Reproduce verbatim the portion of the BLEU excerpt below that begins with the words containing "Strengths, limitations, and" and ends with "neural machine-translation eras.".

▶ **PAGE EXCERPT**:
╭──

Variants extend BLEU along several axes. BLEU-1 through BLEU-4 vary the maximum n-gram order, with BLEU-1 (unigram-only with brevity penalty) sometimes used as a coarse proxy for adequacy. NIST replaces uniform weights with information-weighted ones, so that rare matched n-grams contribute more than common ones. ChrF computes character-level F-scores instead of word-level precision and is more robust on morphologically rich languages. Self-BLEU and back-translation BLEU repurpose the metric for diversity and quality estimation in generation tasks beyond translation.

Strengths, limitations, and modern alternatives

BLEU's strengths are practical: it is cheap, deterministic, language-agnostic in the sense that it requires no language-specific resources beyond a tokeniser, and it has a long enough literature that researchers have a strong intuition for what a given number means in a given setting. It correlates with human judgement well enough at the corpus level, when comparing systems of similar architecture, that it served as the workhorse evaluation throughout the statistical and early neural machine-translation eras.

╰──

▶ **MATERIAL SUPPLIED**:
╭──

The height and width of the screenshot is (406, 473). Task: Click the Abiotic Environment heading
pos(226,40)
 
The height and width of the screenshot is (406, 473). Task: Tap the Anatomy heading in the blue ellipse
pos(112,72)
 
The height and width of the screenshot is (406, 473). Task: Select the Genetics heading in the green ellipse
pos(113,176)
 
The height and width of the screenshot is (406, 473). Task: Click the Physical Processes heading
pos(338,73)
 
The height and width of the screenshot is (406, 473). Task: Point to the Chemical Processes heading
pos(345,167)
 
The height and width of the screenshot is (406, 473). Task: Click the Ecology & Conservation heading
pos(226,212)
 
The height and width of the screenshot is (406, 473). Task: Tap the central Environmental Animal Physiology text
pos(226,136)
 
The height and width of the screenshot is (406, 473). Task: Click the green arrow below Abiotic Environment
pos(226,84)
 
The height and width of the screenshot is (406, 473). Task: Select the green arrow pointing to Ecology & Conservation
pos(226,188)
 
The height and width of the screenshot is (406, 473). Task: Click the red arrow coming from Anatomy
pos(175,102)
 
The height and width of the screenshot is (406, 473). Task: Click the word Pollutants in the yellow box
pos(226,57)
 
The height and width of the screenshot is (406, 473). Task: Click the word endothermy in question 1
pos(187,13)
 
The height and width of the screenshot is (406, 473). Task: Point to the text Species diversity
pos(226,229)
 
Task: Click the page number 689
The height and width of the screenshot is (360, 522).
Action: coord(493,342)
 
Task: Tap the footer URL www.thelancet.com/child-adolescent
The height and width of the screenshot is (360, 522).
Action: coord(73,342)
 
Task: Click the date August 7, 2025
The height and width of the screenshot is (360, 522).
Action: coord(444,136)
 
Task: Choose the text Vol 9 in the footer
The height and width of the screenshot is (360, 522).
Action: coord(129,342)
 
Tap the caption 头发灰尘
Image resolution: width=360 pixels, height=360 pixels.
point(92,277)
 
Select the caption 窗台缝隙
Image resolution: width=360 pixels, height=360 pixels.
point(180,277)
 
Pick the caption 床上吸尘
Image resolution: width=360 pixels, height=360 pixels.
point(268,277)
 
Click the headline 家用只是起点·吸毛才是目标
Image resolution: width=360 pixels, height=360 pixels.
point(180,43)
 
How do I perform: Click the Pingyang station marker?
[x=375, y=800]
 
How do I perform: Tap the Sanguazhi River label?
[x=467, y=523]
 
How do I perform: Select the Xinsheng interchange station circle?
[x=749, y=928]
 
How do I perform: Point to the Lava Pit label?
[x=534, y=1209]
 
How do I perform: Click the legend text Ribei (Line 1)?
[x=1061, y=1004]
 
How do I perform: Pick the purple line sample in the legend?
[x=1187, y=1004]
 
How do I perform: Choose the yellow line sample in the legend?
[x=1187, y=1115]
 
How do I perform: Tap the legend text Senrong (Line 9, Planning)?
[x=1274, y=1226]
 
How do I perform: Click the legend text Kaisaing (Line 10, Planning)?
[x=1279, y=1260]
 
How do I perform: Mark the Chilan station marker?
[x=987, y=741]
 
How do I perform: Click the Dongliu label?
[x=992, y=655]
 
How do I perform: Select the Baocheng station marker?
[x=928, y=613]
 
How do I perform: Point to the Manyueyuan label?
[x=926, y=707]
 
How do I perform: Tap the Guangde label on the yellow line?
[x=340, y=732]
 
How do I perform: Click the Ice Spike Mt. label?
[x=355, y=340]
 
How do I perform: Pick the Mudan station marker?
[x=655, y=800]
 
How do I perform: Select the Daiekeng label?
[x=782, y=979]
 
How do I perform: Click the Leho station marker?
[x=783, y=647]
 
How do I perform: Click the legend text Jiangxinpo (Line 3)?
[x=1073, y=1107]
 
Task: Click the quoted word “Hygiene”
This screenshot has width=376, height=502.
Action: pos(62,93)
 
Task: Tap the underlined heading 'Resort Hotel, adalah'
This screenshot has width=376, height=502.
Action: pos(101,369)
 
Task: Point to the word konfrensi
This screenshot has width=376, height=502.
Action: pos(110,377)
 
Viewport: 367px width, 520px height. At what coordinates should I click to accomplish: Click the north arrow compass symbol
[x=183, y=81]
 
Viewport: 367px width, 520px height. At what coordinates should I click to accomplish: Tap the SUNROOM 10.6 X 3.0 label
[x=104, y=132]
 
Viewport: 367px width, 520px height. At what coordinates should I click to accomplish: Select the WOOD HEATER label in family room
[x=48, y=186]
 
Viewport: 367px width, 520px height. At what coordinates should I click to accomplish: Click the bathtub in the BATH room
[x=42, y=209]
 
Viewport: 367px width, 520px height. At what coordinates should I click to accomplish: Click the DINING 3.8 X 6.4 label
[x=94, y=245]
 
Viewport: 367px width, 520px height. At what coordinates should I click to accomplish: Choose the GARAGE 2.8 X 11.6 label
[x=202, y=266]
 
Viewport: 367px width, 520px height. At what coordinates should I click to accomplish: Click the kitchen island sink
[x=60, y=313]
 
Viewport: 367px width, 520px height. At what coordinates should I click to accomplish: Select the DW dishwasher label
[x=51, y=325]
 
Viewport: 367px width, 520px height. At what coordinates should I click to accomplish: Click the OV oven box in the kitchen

╰──

▶ **TASK SOLUTION**:
Strengths, limitations, and modern alternatives

BLEU's strengths are practical: it is cheap, deterministic, language-agnostic in the sense that it requires no language-specific resources beyond a tokeniser, and it has a long enough literature that researchers have a strong intuition for what a given number means in a given setting. It correlates with human judgement well enough at the corpus level, when comparing systems of similar architecture, that it served as the workhorse evaluation throughout the statistical and early neural machine-translation eras.